Assume that $f$ is Lebesgue-integrable and compute the value of the integral $$\int_{Q} f(x,y)\, d\lambda^2(x,y)$$ using the substitution (i.e. linear transformation)

$$\begin{pmatrix} x \\ y \end{pmatrix} = \frac{1}{\sqrt{2}}\begin{pmatrix} 1 & -1 \\ 1 & 1 \end{pmatrix} \begin{pmatrix} u \\ v \end{pmatrix}.$$

My first question is: how do you come up with that quite specific substitution?
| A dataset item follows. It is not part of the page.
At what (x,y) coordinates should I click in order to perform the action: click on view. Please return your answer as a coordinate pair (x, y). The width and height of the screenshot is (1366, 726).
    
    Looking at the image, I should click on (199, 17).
The second question is about the solution to the problem that I actually received but did not fully comprehend since many steps have been omitted. According to the solution, the first thing one should have done there is to come up with the set $$Q' := \{ (u,v) \in \mathbb{R}^2 \vert 0 < u < \sqrt{2}, -\min(u, \sqrt{2} - u) < v < \min(u, \sqrt{2} - u)\}$$ quite magically $\textit{by definition}$ and then perform the relatively easy change of variables under the linear transformation $\phi : Q' \to Q$ given above. Hence, my second question: How to come up with the set $Q'$ analytically? In the solution it was introduced by definition 'falling from the sky'. Can one derive it in any way? I would have never arrived there frankly just by guessing. I heard that there might be a geometrical reason which is based on the rotation of the cube $Q$ but I couldn't read much sense into that.

Answer 1

Looking at $Q^{'}$ is just changing the perspective from the original cube to the square $Q$ as a set over the diagonal of the cube (of length $\sqrt{2}$) bounded by the graphs of two functions (the ones with the $\min$ in the defintion).
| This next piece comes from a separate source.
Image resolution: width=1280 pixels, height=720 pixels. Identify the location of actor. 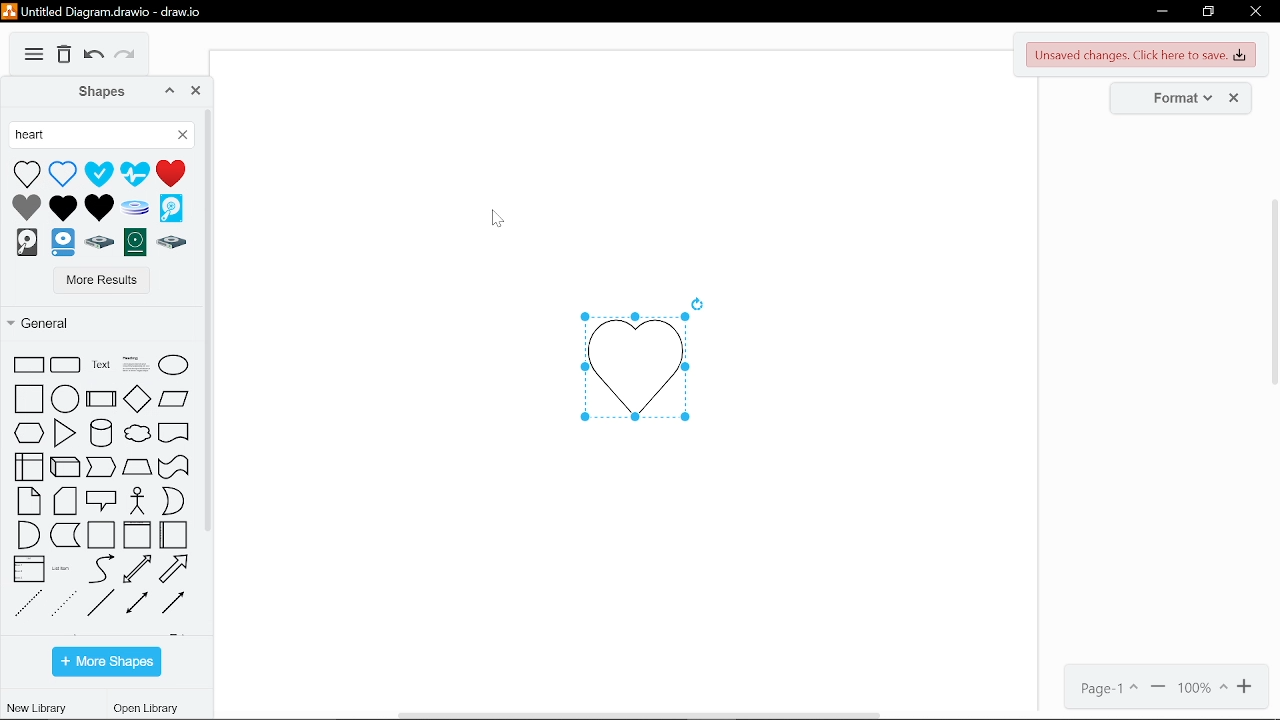
(134, 499).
The linear transformation is just a stretched rotation which moves the $x$ axis into the diagonal of the original square. (It has the additional nice property of transforming $xy$ into $(u^2-v^2)/2$)

Answer 2

A general rotation matrix in $\mathbb{R}^2$ is given by $\begin{pmatrix} \cos(\theta) & -\sin(\theta) \\ \sin(\theta) & \cos(\theta) \end{pmatrix}$. For $\theta = \frac{\pi}{4}$ we get exactly your matrix above. So the transformation is a rotation of $45°$ of some cube $Q'$ to the cube $Q := (0,1) \times (0,1) \subset \mathbb{R}^2$. Now we have to write down the set $Q'$. When you draw a picture like then you can define $Q'$ and it is exactly $Q' = \{ (u,v) \in \mathbb{R}^2 \vert 0 < u < \sqrt{2}, -\min(u, \sqrt{2} - u) < v < \min(u, \sqrt{2} - u)\}$ like stated.

The good thing about the above transformation is, that the matrix is orthogonal with determinant 1. So when you transform the integral there is no strange determinant term so can ignore it. on the other hand $xy=(\frac{1}{\sqrt{2}}u-\frac{1}{\sqrt{2}}v)(\frac{1}{\sqrt{2}}u+\frac{1}{\sqrt{2}}v)=\frac{1}{2}(u^2+v^2)$ so you have no product of different variables which makes the integrand more handy.